Cahaya Ilahi - Kali ini kita akan membahas tentang seseorang yang bisa di katakan cukup terkenal juga lewat syair2 yang beliau ucapkan dan banyak juga buku-buku yang beredar saat ini, Namun ada beberapa kejanggalan yang terjadi yaitu tentang kehidupan Khalifah yang kita temui di buku tersebut mengungkapkan seorang raja yang senang melakukan maksiat, Oleh karena itu demi menjaga Aqidah dan fitnah Kami akan membahas dengan sebenar-benarnya In Sya Allah, Siapakah dia

Dia adalah Abu Ali Hasan bin Hani’ al-Hakami, seorang penyair yang sangat masyhur pada zaman Bani Abbasiyyah.

Kepiawaiannya dalam menggubah qoshidah syair membuat dia sangat terkenal di berbagai kalangan, sehingga dia dianggap sebagai pemimpin para penyair di zamannya.

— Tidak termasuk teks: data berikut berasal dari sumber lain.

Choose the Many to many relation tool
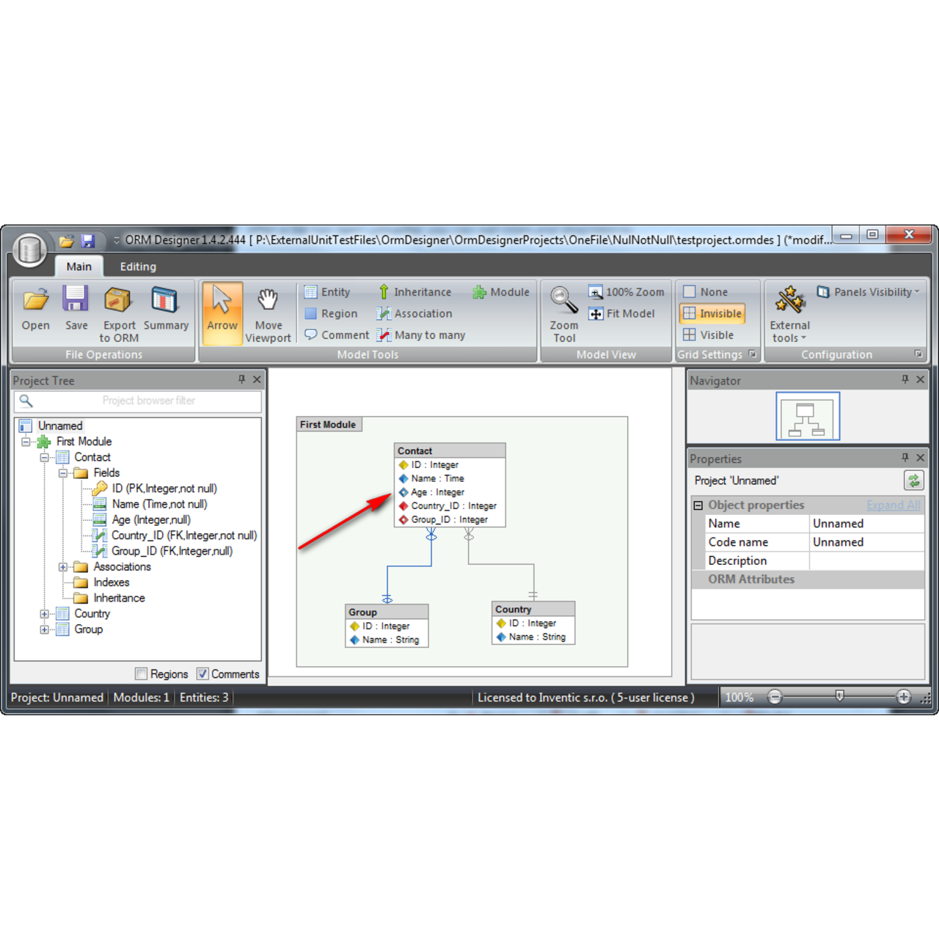 422,335
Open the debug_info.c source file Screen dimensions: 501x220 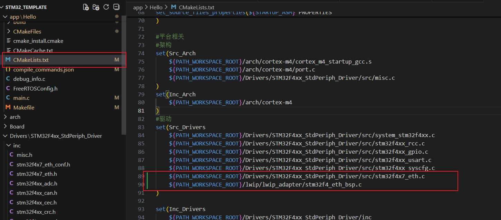point(29,79)
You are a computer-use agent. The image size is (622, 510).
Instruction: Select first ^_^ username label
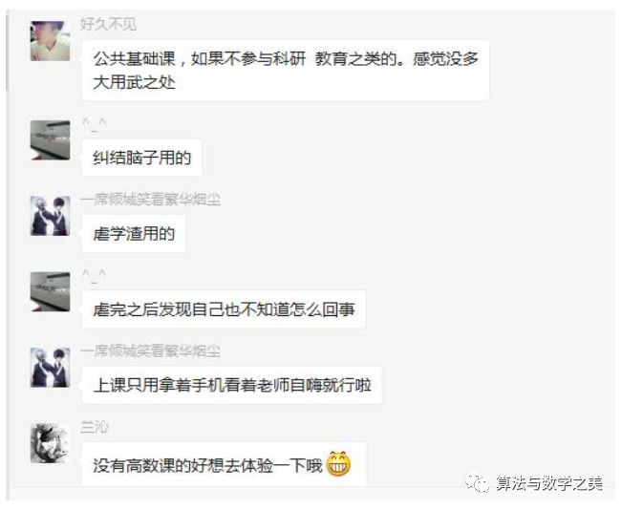(x=94, y=124)
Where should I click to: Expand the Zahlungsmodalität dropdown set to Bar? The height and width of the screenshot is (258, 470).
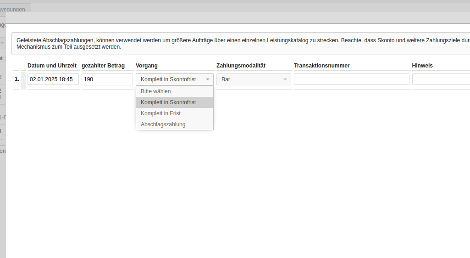tap(253, 79)
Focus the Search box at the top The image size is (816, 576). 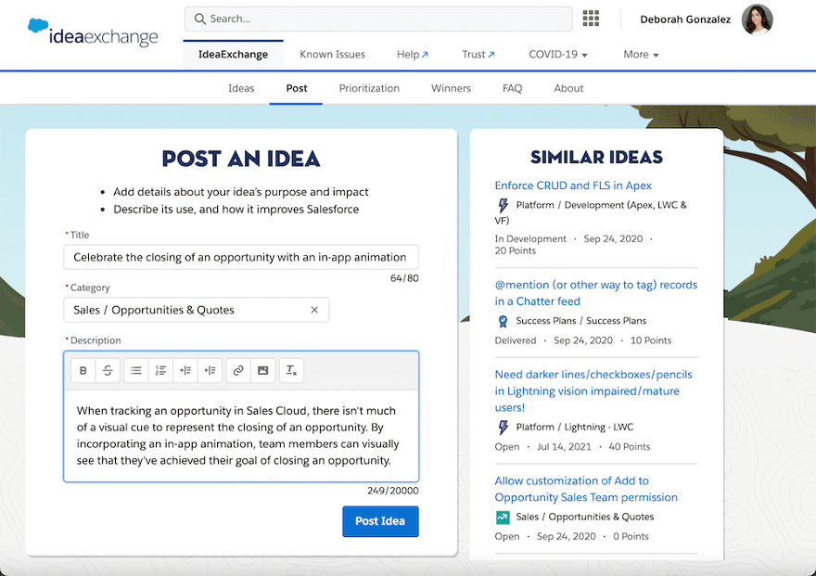[x=378, y=19]
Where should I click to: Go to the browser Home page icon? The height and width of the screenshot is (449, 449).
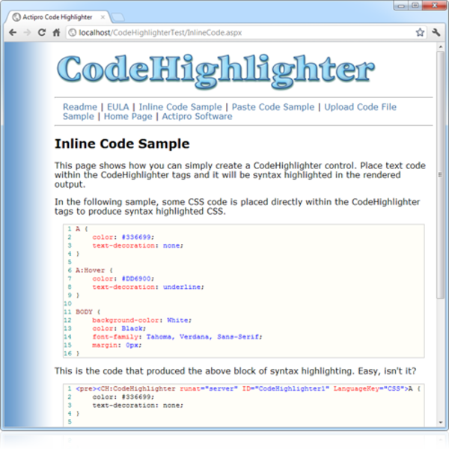click(x=57, y=33)
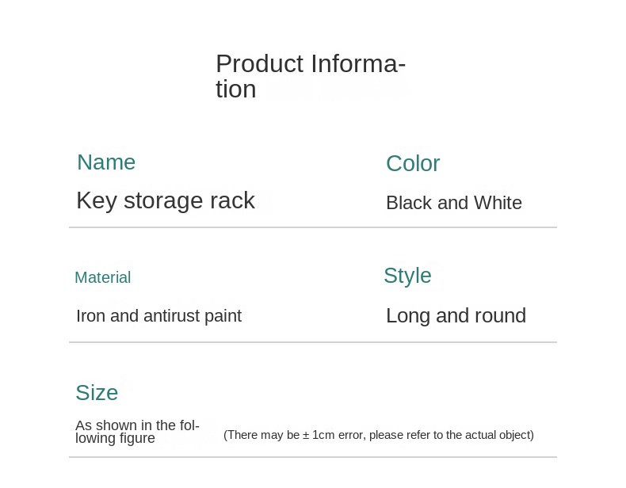Click the Product Information heading

coord(311,76)
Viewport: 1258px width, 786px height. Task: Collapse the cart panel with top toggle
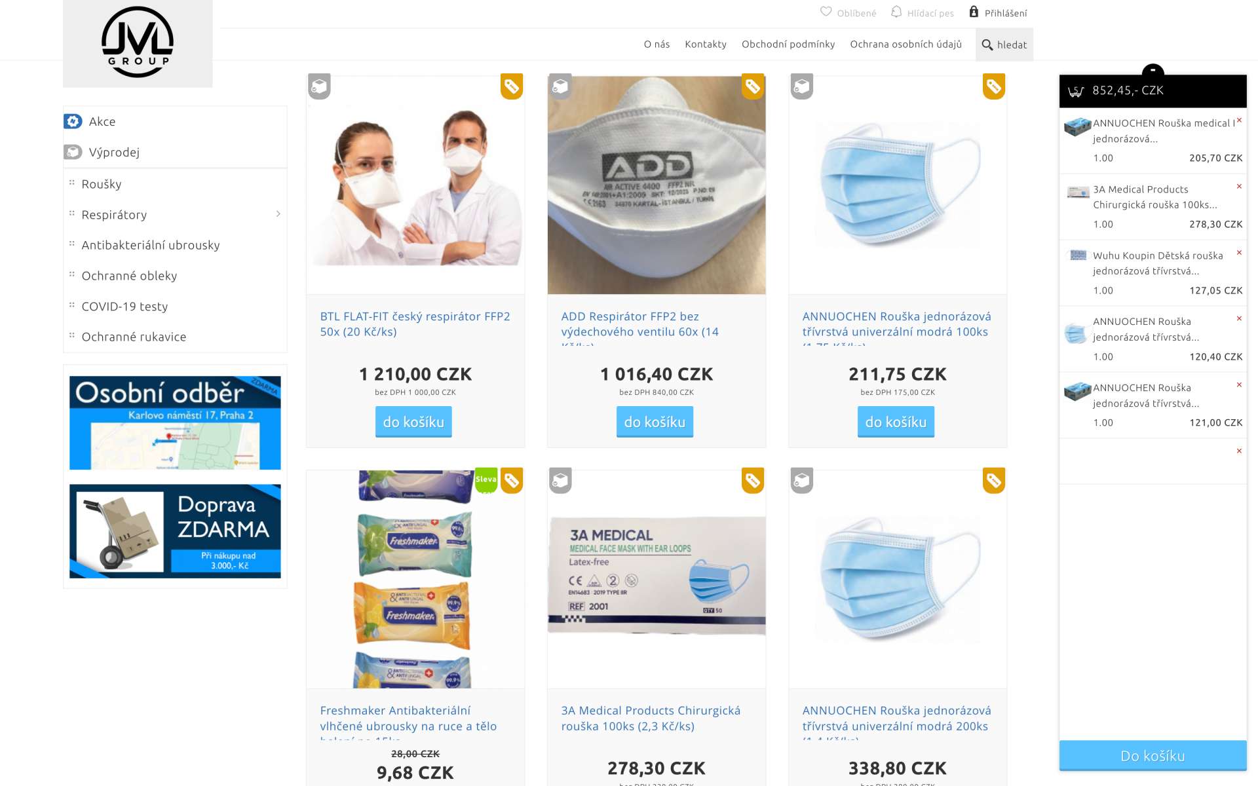[x=1153, y=70]
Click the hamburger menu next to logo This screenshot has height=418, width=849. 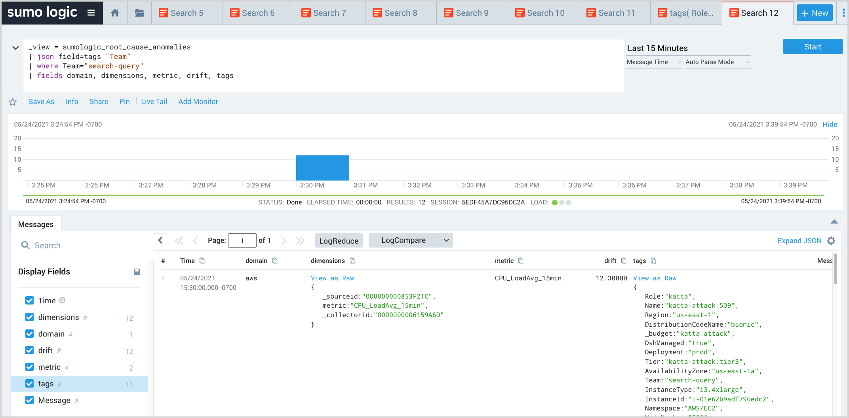tap(91, 13)
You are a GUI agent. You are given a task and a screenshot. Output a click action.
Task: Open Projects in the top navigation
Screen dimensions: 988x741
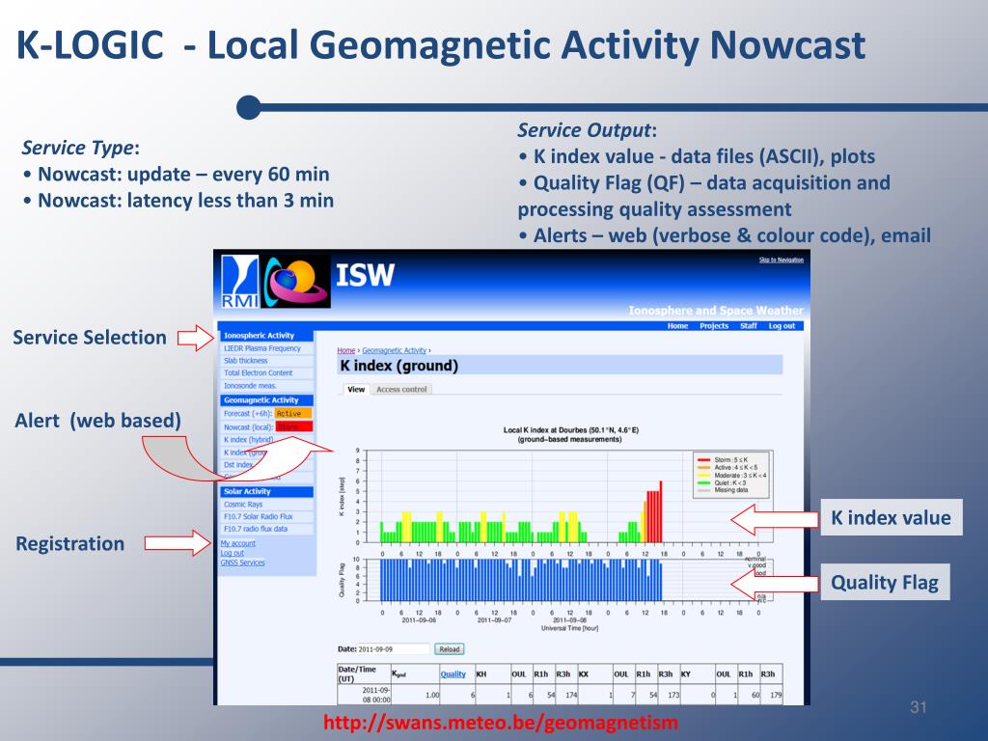[x=714, y=326]
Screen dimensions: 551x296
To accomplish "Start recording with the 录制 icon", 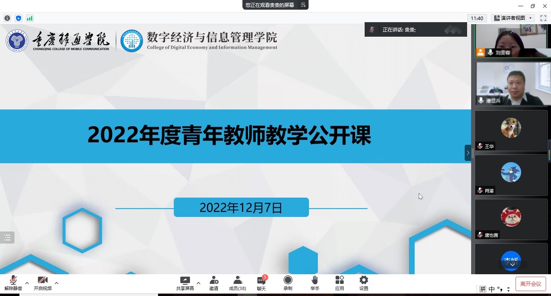I will [x=288, y=281].
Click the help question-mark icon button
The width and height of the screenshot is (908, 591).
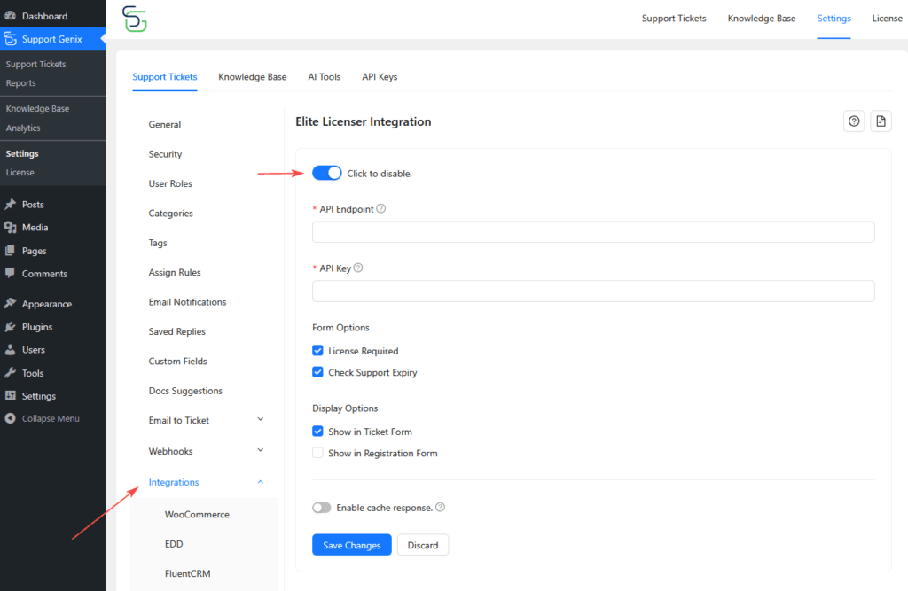pos(854,121)
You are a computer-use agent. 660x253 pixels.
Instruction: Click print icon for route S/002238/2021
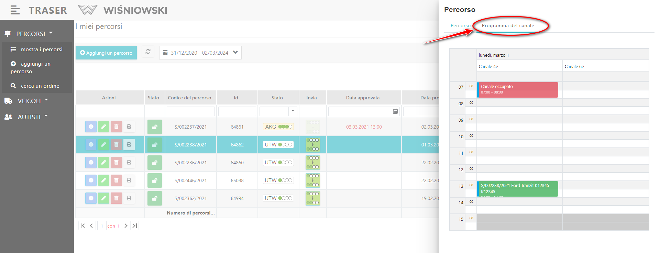[x=129, y=145]
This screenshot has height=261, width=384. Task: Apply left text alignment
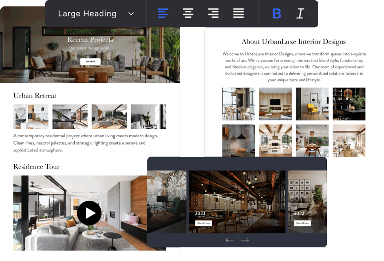tap(163, 14)
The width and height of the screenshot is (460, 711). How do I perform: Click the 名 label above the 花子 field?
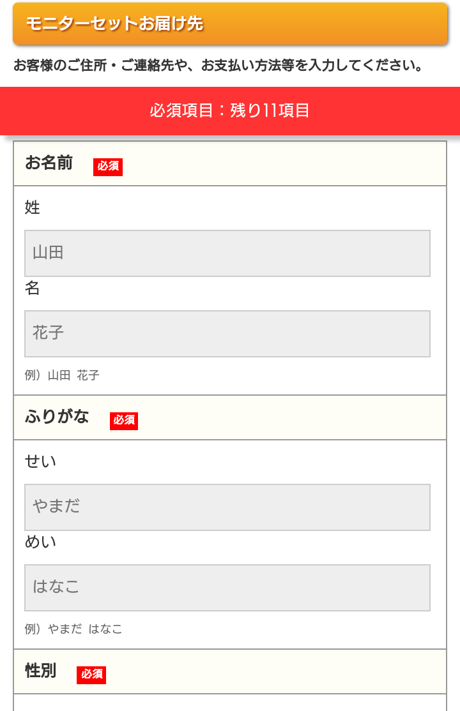tap(33, 288)
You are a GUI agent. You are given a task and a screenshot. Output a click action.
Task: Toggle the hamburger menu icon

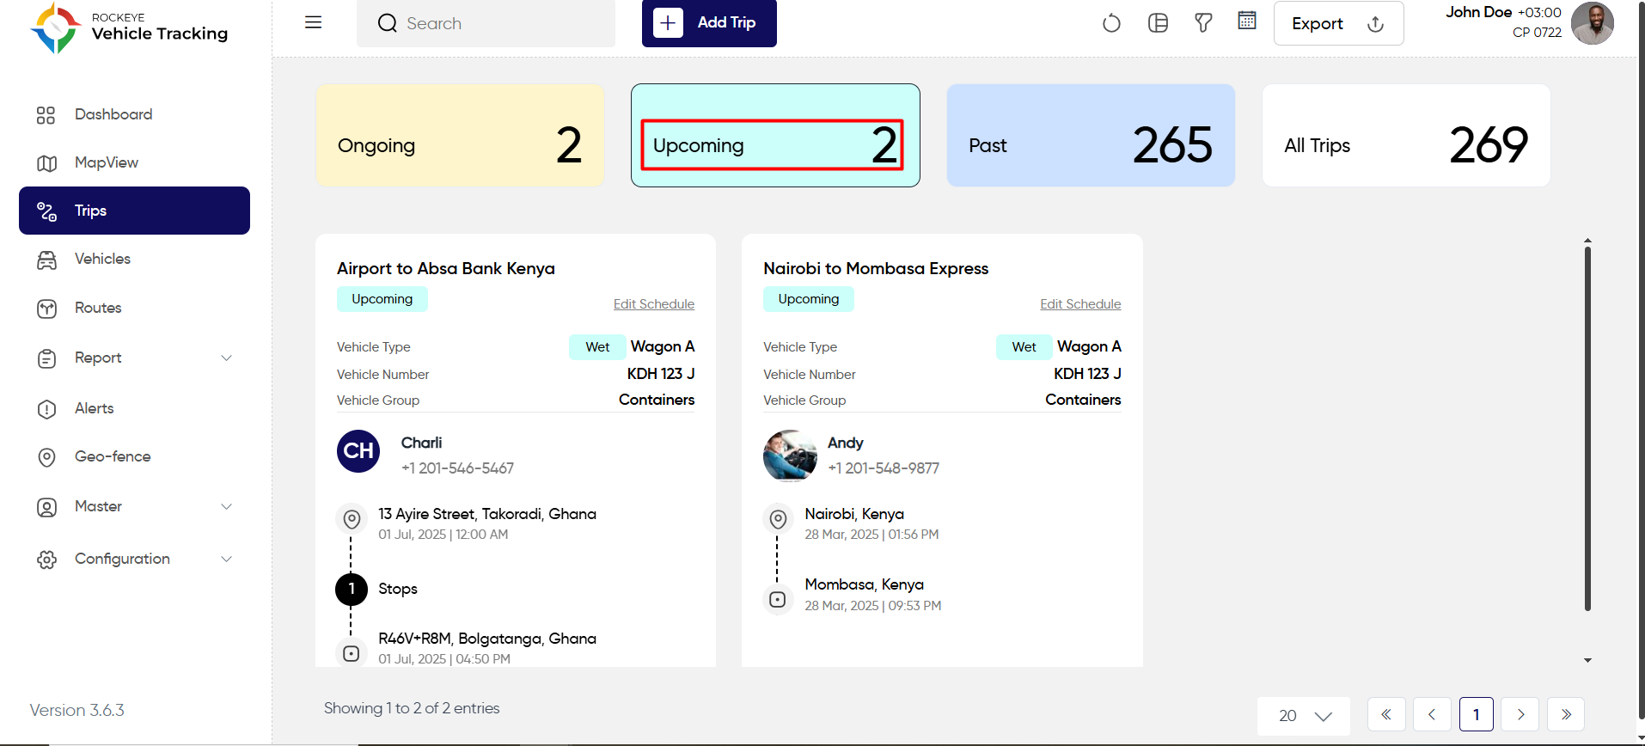pyautogui.click(x=314, y=22)
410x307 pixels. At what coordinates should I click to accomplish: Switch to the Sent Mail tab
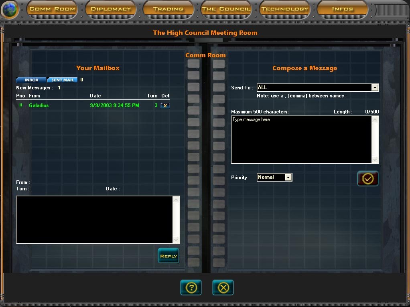click(x=63, y=80)
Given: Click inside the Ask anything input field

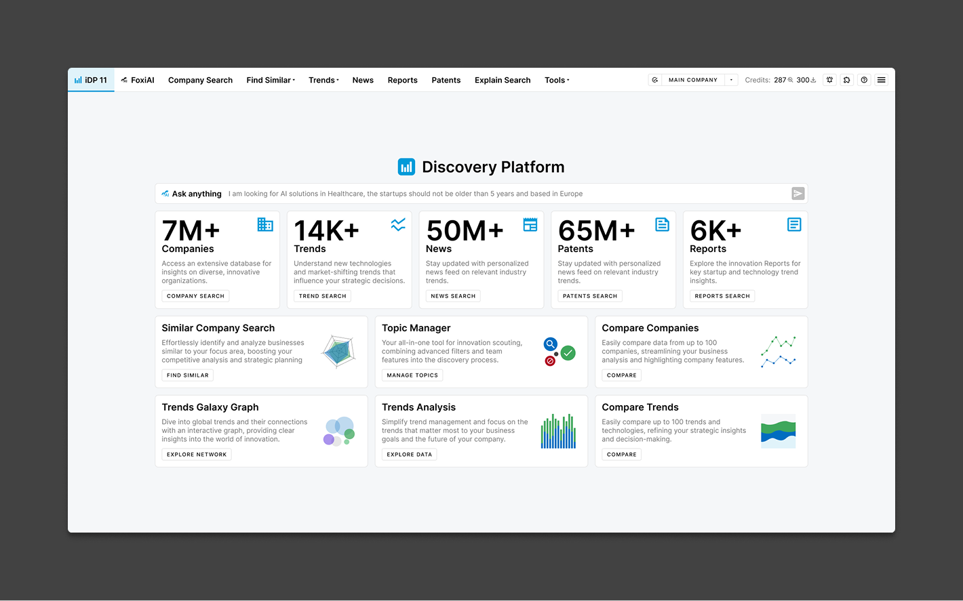Looking at the screenshot, I should pos(475,193).
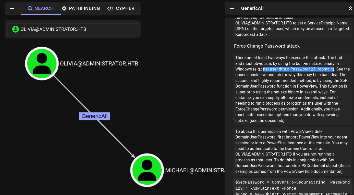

Namun amat disayangkan, perjalanan hidupnya banyak diwarnai dengan kemaksiatan, dan itu banyak juga mewarnai syair-syairnya. Sehingga saking banyaknya dia berbicara tentang masalah khamr, sampai-sampai kumpulan syairnya ada yang disebut khamriyyat.

Abu Amr Asy-Syaibani berkata, “Seandainya Abu Nuwas tidak mengotori syairnya dengan kotoran-kotoran ini, niscaya syairnya akan kami jadikan hujjah dalam buku-buku kami.”

Bahkan sebagian orang ada yang menyebutnya sebagai orang yang zindiq meskipun pendapat ini tidak disetujui oleh sebagian ulama. Di antara yang tidak menyetujui sebutan zindiq ini untuk Abu Nuwas adalah Imam Al-Hafizh Ibnu Katsir dalam Al-Bidayah wa An-Nihayah (14:73), ketika menyimpulkan tentang kehidupan Abu Nuwas beliau berkata, “Kesimpulannya, para ulama banyak sekali menceritakan peristiwa kehidupannya, juga tentang syair-syairnya yang mungkar, penyelewengannya, kisahnya yang berhubungan dengan masalah khamr, kekejian, suka dengan anak-anak kecil yang ganteng serta kaum wanita sangat banyak dan keji, bahkan sebagian orang menuduhnya sebagai pezina. Di antara mereka juga ada yang menuduhnya sebagai seorang yang zindiq. Di antara mereka ada yang berkata: ‘Dia merusak dirinya sendiri.’ Hanya saja, yang tepat bahwa dia hanyalah melakukan berbagai tuduhan yang pertama saja, adapun tuduhan sebgian orang yang zindiq, maka itu sangat jauh dari kenyataan hidupnya, meskipun dia memang banyak melakukan kemaksiatan dan kekejian.”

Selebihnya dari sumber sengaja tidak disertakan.